Taped a very few days before she died, this really made me ill.

And I'm not taking about her skeletal appearance alone. The cliche about us becoming more and more desensitized to media exploitation is a true one. I was suddenly stricken with a two-fold emotion: a deep sadness for her, that her need to be on television (which would have entailed leaving the comforts of home for a limo trip, a formal dress-up, small talk in the green room, then sitting under hot studio lights, etc.)....but also anger at Larry King and his bosses for the sheer exploitation of this pathetic figure. Hey, Lare, did you have to ask her 500 times if she was scared?
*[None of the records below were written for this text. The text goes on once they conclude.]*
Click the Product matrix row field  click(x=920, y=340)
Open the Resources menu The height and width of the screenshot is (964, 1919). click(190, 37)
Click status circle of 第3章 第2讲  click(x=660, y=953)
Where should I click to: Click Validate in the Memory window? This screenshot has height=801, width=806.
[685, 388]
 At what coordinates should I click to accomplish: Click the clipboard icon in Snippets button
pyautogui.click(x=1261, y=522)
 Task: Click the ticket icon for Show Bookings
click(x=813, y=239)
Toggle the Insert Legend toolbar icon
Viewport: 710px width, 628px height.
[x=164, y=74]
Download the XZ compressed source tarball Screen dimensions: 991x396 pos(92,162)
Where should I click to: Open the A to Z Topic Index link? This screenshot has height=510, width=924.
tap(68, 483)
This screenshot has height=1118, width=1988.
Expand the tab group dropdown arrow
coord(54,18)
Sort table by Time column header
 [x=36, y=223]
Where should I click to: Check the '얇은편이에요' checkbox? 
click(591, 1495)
What was the purpose of this interview?

3 Comments:

Anonymous Anonymous said...

What was the purpose of this interview?

Ratings.

Tammy Faye's rep was that of a freak-show celebrity, and Larry King had to one-up Jerry Springer.

5:12 PM

 
Anonymous Anonymous said...

Poor Tammy. The fact that a woman could distort her face with so much makeup and then think, "I'm beautiful," is what made her so freakishly fascinating. Even more so when she (sadly) looked like a corpse.

But I suppose we're all blind to certain truths about ourselves, though maybe in less obvious ways.

8:51 PM

 
Blogger Patrick said...

Anon:

Bingo.

J:

I am beautiful even *with* makeup, though some are blind to this.